Radiosender ändern ihren festen "Songpool" und mischen melancholische Weihnachtslieder hinzu.
Die Straßen von Berlin schmücken sich Weihnachtlich mit Lichtern welche Nachts die gesamte Stadt in einem feinen Glitzer hüllt, die die Stromanbieter himmelhoch jauchzen lassen.
Düfte, wie die von gebrannten Mandeln und Zuckerwatte erfüllen die Luft und lassen die Stadt so gut riechen wie noch nie im Jahr zuvor!
Dies versüßt einem jeden den Einkauf, der an einem verkaufsoffenem Sonntag versucht, die letzten Weihnachtsgeschenke zusammen zu bekommen und sich durch das dichte Gedränge der Einkaufspassagen drängelt und auf gleichgesinnte trifft, welche einem nerven und einem nur noch mehr reizen.
Doch all das nehmen wir in kauf,
-um einen schönen Abend mit unseren Familien und Bekannten zu verbringen.
-um die schönen Geschenke aus zu packen, welche in mühsamer Kleinstarbeit lange zuvor für einem ausgesucht und gekauft worden sind.
-um das üppige Mahl zu uns zu nehmen, welches in ebenso penibler Klienstarbeit zusammengestellt wurde, wie die Auswahl der Geschenke.

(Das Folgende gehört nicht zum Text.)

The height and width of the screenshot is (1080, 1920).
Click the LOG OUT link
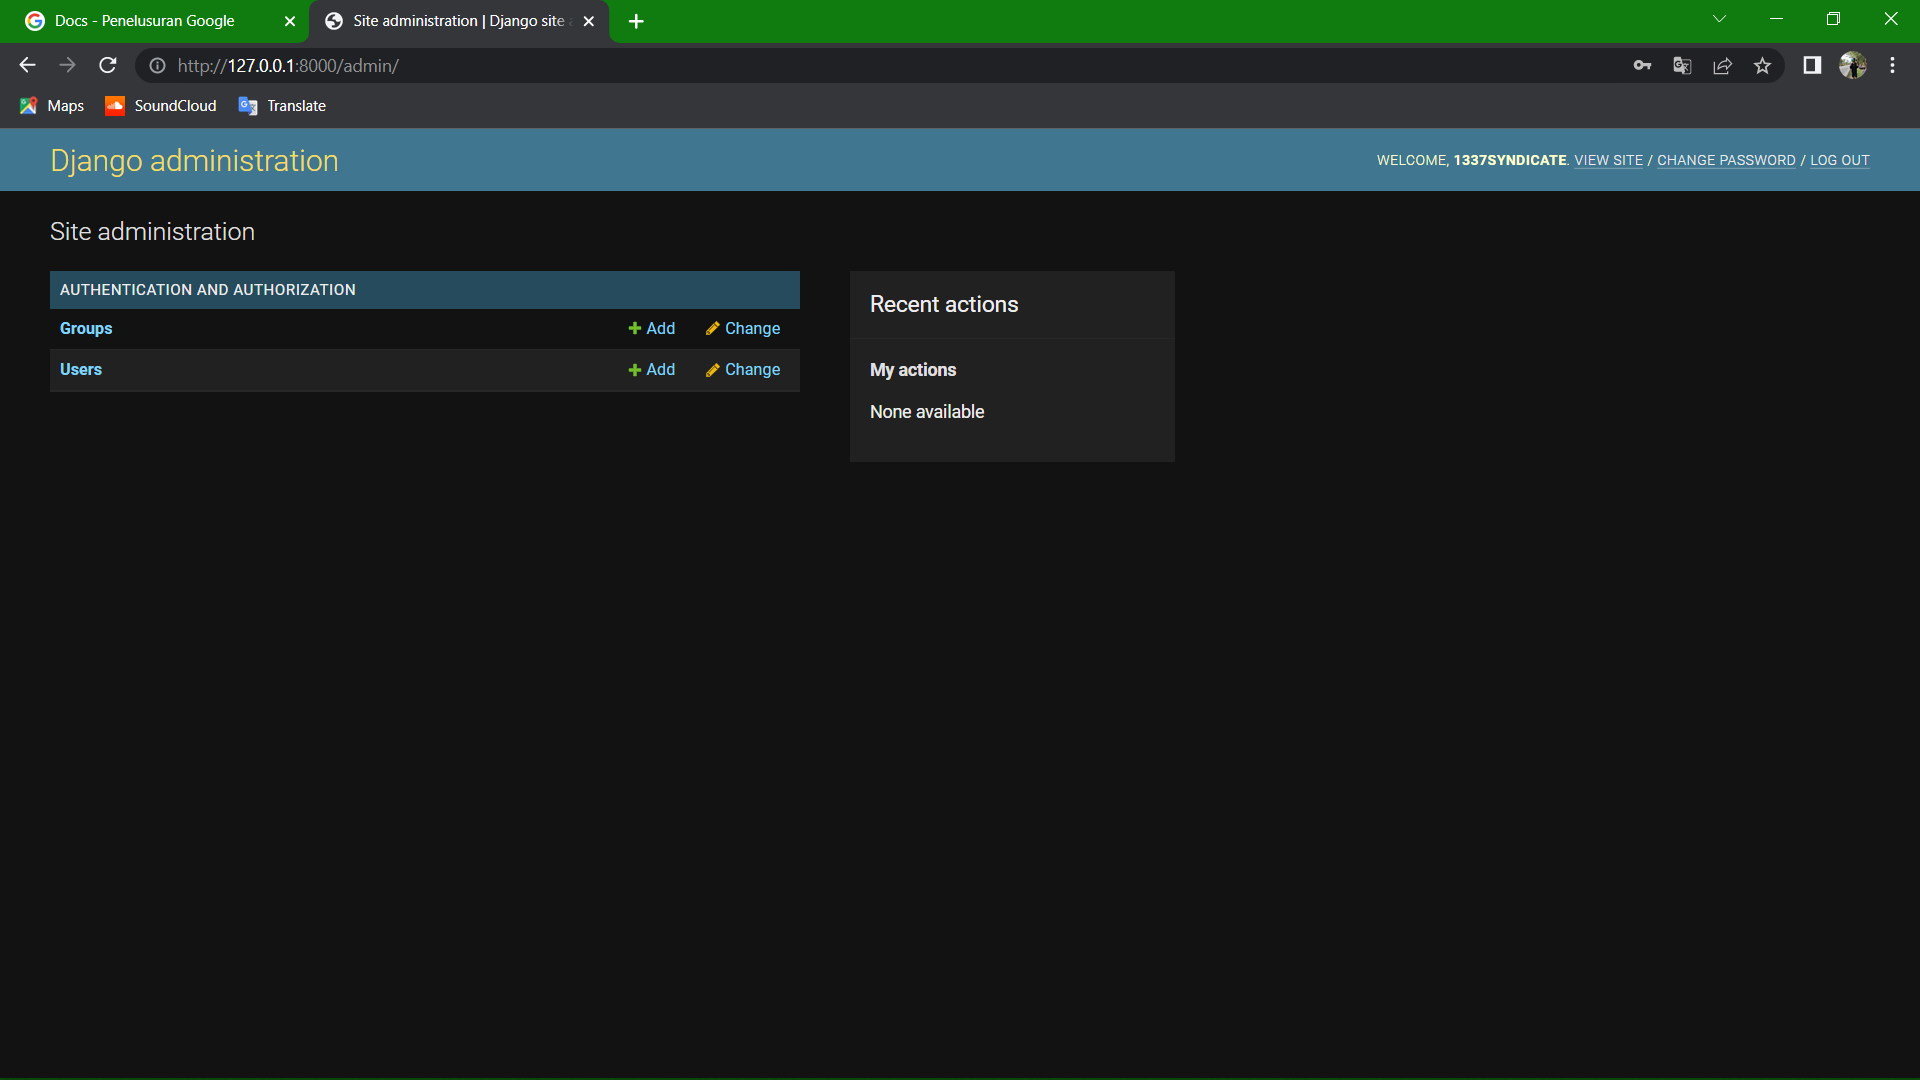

Und nach den Anstrengungen der Weihnachtstage, geht es dann schon mit großen Schritten auf das Ende des Jahres zu, welches man mit Melancholie betrachtet und das vergangene Revue passieren lässt und man doch an einigen Stellen schmunzelt oder betrübt ist.
Man Steckt sich unsinnige Vorhaben für das nächste Jahr, wobei man sich schon bereits schon bei der Entscheidung sicher ist, dass man diese niemals erfüllen wird!

Und doch ist man sich immer sicher, dass das nächste Jahr für einem bessere Momente bereit hällt.